A year later they both threw in their jobs and went to England by boat. Ellie was ill throughout much of the sea voyage. The surge of the ocean raising and lowering the ship’s narrow halls and cramped cabins as she moved about steeped her with unease. A week or two out from Panama a flu virus swept through the ship and Ellie and Robert both spent several days in their cabin, laid low with aches and feverish coughing. When they recovered enough to pull clothes on and move about again they went up on deck, looking for company other than each other. Ellie got talking to a tired-looking Scottish woman in a dark wool coat. She told Ellie she was married to a dairy farmer in Te Awamutu and that she was heading home to Glasgow to visit her ailing mother.
‘You look awfully pale, you poor wee thing. Did it hit you very hard?’
‘Not too bad really, I’ve just had to take it easy for a few days.’
‘Better off than some then. You know they’re saying that an old lady on Deck 2 died three nights ago. A young man I met at breakfast this morning told me that her body was wrapped in a sheet and that they slid it into the sea that very night, without ceremony.’

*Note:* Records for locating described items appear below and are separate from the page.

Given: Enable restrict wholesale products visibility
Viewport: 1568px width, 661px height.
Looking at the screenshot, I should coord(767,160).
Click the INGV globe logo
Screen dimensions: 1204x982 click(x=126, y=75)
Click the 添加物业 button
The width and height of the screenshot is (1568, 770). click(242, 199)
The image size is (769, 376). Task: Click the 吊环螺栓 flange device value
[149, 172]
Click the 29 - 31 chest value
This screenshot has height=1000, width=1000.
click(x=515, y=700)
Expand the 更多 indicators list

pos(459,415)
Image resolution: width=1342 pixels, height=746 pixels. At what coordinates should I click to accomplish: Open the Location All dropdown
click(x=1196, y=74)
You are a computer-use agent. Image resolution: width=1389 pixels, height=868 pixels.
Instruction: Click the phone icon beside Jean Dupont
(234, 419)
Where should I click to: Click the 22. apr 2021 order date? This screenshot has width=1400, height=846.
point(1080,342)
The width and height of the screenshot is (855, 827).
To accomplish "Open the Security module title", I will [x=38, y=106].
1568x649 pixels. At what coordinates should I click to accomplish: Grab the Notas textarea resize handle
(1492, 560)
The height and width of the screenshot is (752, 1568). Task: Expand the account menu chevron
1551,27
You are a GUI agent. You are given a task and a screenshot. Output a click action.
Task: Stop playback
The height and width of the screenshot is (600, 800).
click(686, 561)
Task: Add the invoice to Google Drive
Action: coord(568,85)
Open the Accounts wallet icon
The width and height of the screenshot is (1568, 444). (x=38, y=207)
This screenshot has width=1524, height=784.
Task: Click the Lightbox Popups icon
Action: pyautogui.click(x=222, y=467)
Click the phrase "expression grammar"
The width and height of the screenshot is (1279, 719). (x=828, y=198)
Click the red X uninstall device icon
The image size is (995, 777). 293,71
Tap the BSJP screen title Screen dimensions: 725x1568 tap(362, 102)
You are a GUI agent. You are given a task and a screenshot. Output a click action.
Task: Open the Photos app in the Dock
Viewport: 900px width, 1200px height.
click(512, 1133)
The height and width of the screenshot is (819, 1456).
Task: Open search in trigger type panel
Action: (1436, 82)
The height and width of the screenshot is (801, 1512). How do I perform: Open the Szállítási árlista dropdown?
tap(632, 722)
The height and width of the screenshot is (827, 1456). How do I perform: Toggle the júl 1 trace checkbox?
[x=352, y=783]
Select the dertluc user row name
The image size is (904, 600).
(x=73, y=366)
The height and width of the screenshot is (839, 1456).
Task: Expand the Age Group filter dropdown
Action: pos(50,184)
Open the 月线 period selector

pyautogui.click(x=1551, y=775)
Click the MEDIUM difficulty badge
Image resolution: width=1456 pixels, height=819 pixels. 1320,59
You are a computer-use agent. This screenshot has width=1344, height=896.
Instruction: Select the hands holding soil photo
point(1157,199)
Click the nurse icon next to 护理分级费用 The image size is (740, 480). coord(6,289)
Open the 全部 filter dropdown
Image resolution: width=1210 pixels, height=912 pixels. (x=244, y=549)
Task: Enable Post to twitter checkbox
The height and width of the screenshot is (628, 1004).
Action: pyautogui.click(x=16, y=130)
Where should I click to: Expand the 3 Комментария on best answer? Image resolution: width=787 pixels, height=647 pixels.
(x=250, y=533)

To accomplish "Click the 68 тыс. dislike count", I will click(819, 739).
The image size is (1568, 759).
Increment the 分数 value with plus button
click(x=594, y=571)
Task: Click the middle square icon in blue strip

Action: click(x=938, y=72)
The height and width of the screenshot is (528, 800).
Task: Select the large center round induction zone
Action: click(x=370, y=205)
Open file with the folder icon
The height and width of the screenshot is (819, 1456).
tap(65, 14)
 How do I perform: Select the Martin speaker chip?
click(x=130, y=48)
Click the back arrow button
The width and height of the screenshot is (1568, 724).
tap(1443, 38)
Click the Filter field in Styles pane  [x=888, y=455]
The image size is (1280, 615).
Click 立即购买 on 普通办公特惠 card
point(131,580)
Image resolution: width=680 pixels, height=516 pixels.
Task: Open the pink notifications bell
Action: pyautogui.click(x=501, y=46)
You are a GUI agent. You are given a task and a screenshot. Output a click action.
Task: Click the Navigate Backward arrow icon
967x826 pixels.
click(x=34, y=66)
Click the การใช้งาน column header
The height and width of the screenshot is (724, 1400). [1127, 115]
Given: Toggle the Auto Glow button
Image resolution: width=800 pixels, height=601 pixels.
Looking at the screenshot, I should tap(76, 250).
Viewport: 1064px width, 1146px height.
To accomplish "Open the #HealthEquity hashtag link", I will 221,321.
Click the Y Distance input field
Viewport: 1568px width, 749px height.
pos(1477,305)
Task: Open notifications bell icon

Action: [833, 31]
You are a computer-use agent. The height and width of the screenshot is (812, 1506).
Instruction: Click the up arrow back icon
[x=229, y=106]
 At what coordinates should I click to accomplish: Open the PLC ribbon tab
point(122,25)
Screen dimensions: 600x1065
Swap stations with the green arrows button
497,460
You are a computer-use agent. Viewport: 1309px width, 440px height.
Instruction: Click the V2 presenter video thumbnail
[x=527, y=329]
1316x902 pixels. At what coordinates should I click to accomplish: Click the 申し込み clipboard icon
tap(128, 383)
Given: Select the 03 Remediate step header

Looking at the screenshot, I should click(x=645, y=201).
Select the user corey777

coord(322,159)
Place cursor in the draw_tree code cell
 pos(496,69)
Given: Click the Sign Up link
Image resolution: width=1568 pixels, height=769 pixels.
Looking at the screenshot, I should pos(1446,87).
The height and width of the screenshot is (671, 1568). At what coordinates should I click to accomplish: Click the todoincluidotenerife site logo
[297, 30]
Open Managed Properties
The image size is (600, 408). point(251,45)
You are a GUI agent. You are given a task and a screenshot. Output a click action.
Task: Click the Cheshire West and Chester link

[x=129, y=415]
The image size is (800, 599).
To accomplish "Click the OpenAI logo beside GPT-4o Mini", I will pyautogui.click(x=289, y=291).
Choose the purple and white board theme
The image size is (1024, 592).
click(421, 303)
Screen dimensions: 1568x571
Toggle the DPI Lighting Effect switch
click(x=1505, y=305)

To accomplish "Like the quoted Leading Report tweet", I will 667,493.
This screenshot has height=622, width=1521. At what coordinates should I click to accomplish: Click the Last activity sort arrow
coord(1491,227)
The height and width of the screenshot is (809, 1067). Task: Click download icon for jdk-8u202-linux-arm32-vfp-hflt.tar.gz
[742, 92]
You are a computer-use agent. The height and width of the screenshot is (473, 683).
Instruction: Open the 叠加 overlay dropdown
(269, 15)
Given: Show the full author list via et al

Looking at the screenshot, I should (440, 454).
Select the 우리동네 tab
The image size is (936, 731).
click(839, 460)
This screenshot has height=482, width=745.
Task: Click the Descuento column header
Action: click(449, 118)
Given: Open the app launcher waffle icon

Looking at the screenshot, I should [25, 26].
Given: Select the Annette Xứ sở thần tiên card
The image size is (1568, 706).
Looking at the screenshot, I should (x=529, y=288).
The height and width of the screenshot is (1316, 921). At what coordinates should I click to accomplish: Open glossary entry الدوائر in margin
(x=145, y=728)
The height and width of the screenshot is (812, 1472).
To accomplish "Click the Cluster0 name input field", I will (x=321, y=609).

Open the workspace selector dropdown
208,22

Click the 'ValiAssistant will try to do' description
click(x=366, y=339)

Ellie couldn’t believe this was true – surely there were rules and procedures to be followed and the ship must have had some kind of storage facility for these kinds of eventualities. Still, looking around at the peeling and creaking insides of the ship and the closed and surly faces of the crew her nausea had risen to a new peak. Later when she told Robert the story he wasn’t as disbelieving as she’d hoped.
‘Well I wouldn’t put it past these roosters, this boat’s on its last legs and I’m not surprised to hear they’re not overly concerned with regulations. But Ellie, don’t dwell on it. We’ve only got a few days to go.’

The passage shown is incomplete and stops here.